Managing Partner, The Stem
Our talent model was constructed to address the digital knowledge and experience gap in life sciences. In 2016, according to one study, 77% of marketers believed missing digital know-how was the key to their digital transformation. In 2017, we see this gap widening as digital becomes more central to the C-level agenda.
VP, Talent Acquisition & inVentiv Recruitment Services, inVentiv Health
We have a program focused on developing the next-generation executive leaders within our global businesses. This model includes a rigorous assessment and development program focused on providing the tools, resources, and development opportunities that will position inVentiv and our leaders for the evolving life-sciences landscape.
Managing Director, Razorfish Health
The phrase talent war has been used for so long that it is greeted with numbed agreement by executives; fundamentally, no matter the agency, no matter the geography, no matter the function, the key issue is simply: Talent with a capital “T.” The issue is how to attract and retain the best talent.

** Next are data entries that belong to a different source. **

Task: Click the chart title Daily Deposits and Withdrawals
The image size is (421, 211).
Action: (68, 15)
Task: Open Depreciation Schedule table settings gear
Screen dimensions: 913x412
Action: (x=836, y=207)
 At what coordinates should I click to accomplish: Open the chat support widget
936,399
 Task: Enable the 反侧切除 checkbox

Senior VP, Advanced Clinical
We leverage tools to ensure the characteristics of our talent align with the behaviors required to be successful in various roles. We complement this with an extensive focus on career paths and employee engagement, thus creating an emotional connection to the organization and clients, while embracing the needs and motivations of a multi-generational workforce.
Senior VP, Human Resources, RegenxBio
As we prepare to enter the clinic with several gene therapies, attracting and retaining talent is essential to our growth and vitality. Rather than ducking in and out of trends in human resources, we chose to focus on establishing a vibrant corporate culture and defining our mission, vision, and values statements to serve as the backbone of the company.

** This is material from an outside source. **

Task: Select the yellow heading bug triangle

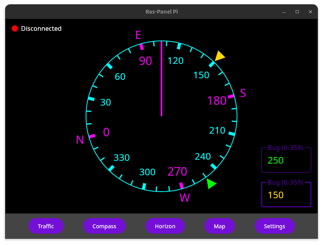Action: tap(219, 56)
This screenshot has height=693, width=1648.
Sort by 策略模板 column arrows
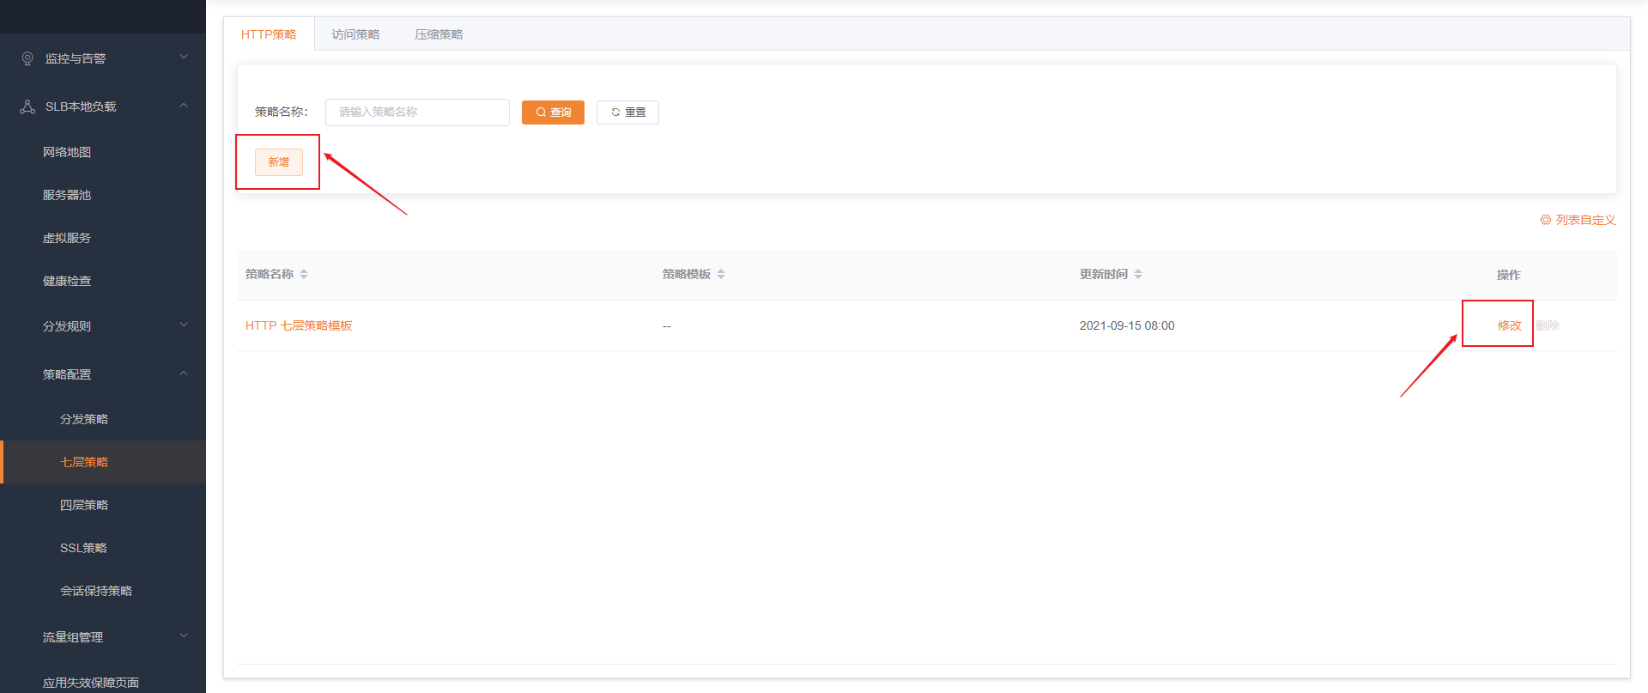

Senior VP, HR and Facilities, Astellas
There is no single solution that creates the perfect work environment for every generation. However, Astellas takes workplace equality seriously and strives to provide an inclusive and supportive environment. We offer traditional employee benefit programs that help employees balance lives in and outside of work, like flexible work options, parental leave, child and elder family care, and paid volunteer days off. We actively explore ways to continue cultivating diversity in all aspects of our business.

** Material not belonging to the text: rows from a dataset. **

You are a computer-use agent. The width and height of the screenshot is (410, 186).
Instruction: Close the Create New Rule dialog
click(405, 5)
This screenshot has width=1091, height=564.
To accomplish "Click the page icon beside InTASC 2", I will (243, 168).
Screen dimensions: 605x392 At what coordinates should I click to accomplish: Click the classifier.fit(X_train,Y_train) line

Talent Strategies Enable Innovation
President, TayganPoint Consulting Group
The ability to attract and retain talent is increasingly becoming a top priority for companies. And within the life-sciences industry there is simply a stronger competitive environment in place for talent. Many are leaving large pharma for biotech companies, which are perceived to be more innovative and less bureaucratic. With aging workforce populations many companies will see a significant percentage of their employee population retiring so there will be a need to attract new talent. And those just beginning or in the first five to 10 years of their career are looking for different things from other generations.
Here are some ways organizations are evolving their talent strategy to achieve top business goals and drive talent innovation:
Culture. There is a saying “culture eats strategy for lunch.” Culture is everything and to compete for talent, companies need to have a clear sense of purpose and a set of shared values. That purpose and shared values not only needs to be communicated but also demonstrated by the behaviors of senior management.
Change Management. Most companies are going through transformation and those that effectively manage change and shorten the communication tree from the C-suite to the floor and communicate effectively to employees will have a competitive advantage over other companies
Employee Engagement and Skill Development. Employees want to be engaged and feel like they are making a difference. There is a great deal of investment being made in empowering employees to challenge the status quo, lead at all levels, and promote the notion that it’s never too late to learn a new skill or change focus.